On Mon, 2008-02-04 at 16:56 -0500, Cale Gibbard wrote:
On 04/02/2008, Philip Armstrong
wrote: I've always liked $ for this kind of code, if you want to keep the arguments around:
next xs = runCont $ sequence $ map Cont xs
seems quite natural to me.
I'd probably write that as
nest xs = runCont . sequence . map Cont $ xs
or else as:
nest xs = runCont . sequence $ map Cont xs
so as not to abuse the fact that ($) really has the wrong associativity. (I didn't really give that aspect of the code a moment's thought, or else I'd probably have made it either points-free or used the first form above. I've been bitten by the MR enough times that I'm wary of eta-reducing the last parameter out of functions -- of course, the explicit type signature means it doesn't matter.)

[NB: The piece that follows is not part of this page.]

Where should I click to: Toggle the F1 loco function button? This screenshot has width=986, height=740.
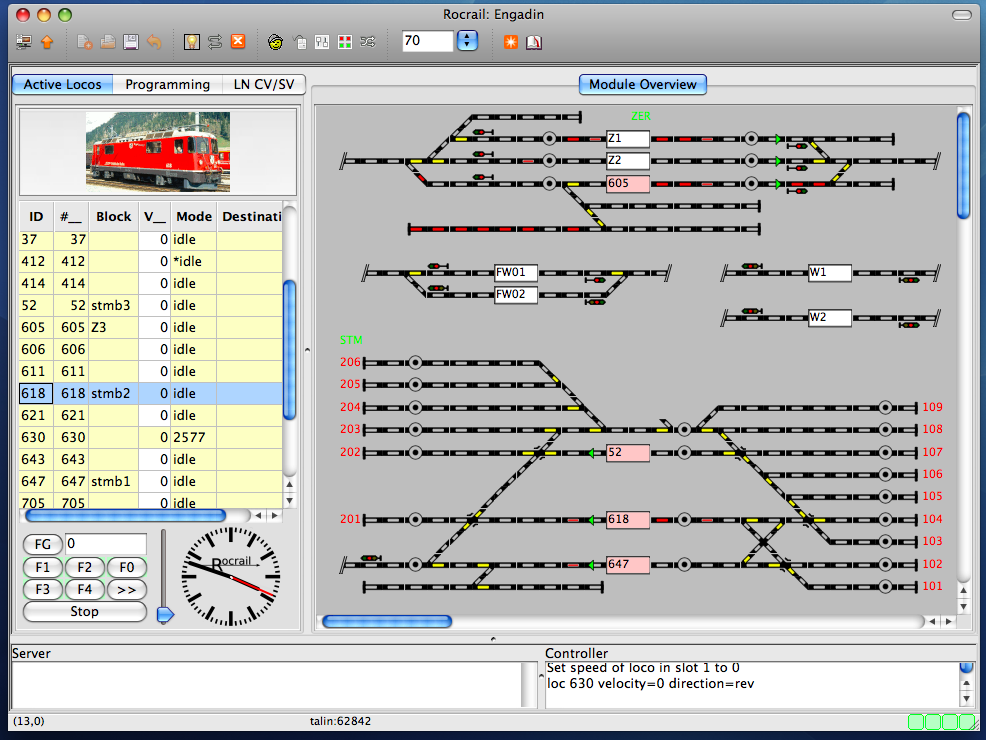coord(42,567)
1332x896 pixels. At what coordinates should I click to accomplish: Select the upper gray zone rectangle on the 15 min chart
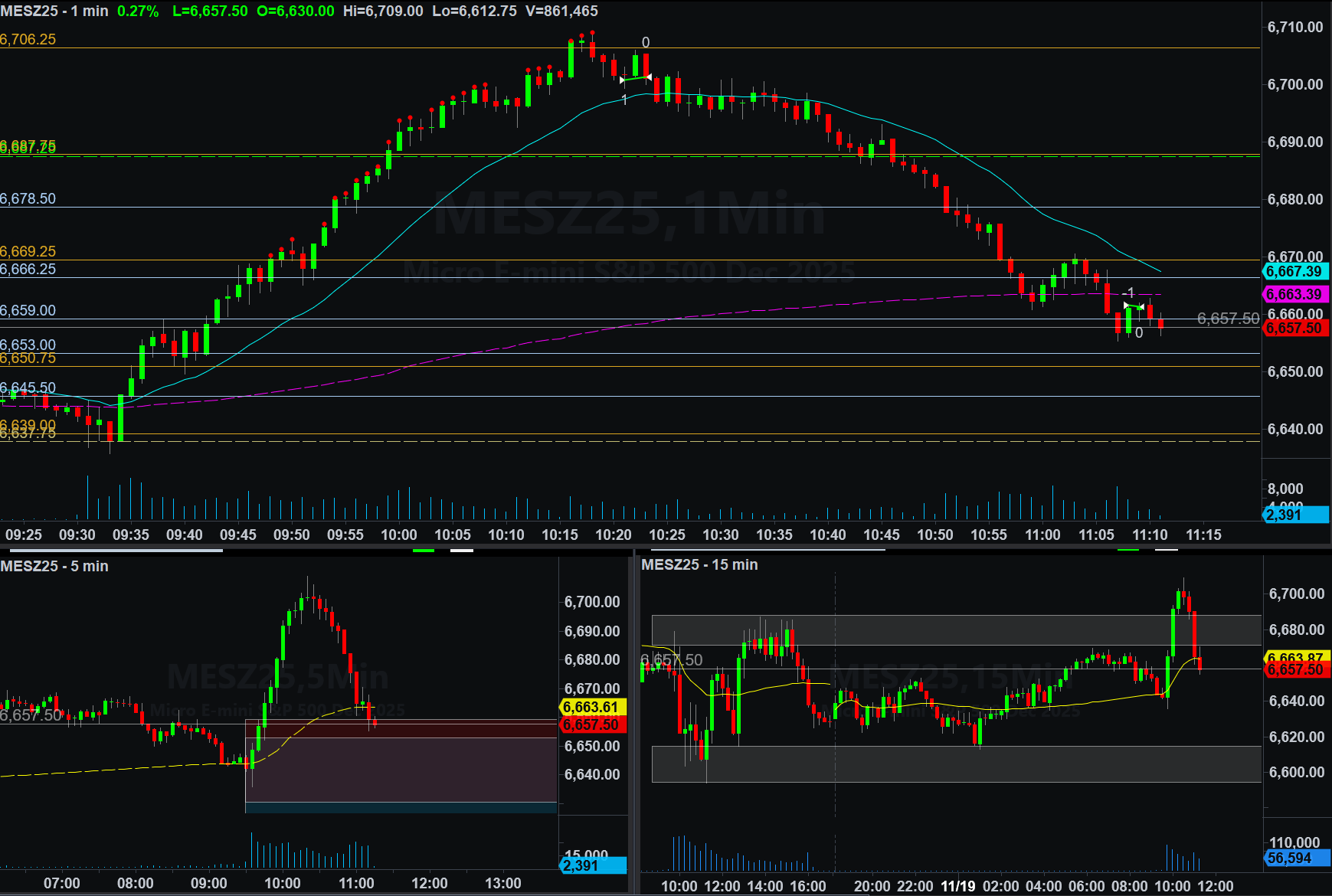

It would be nice to flip the associativity of ($) someday. It loses little in the way of expressiveness, since one can generally replace the first (n-1) instances of ($) with (.) straightforwardly (the one exception to this being when there are other operator symbols like (***) acting on the functions involved, but these cases are fairly rare, and it's arguably clearer to leave those parens in).
What it would buy us to make ($) left associative is that we could, for instance, remove the parens from an expression like:
f (g x) (h y) (k z)
getting:
f $ g x $ h y $ k z
and also, pointedly, f $! g x $! h y $! k z or even just f $! x $! y
Perhaps for Haskell 2. :)
We'll get rid of the monomorphism restriction then too and you won't have to be wary.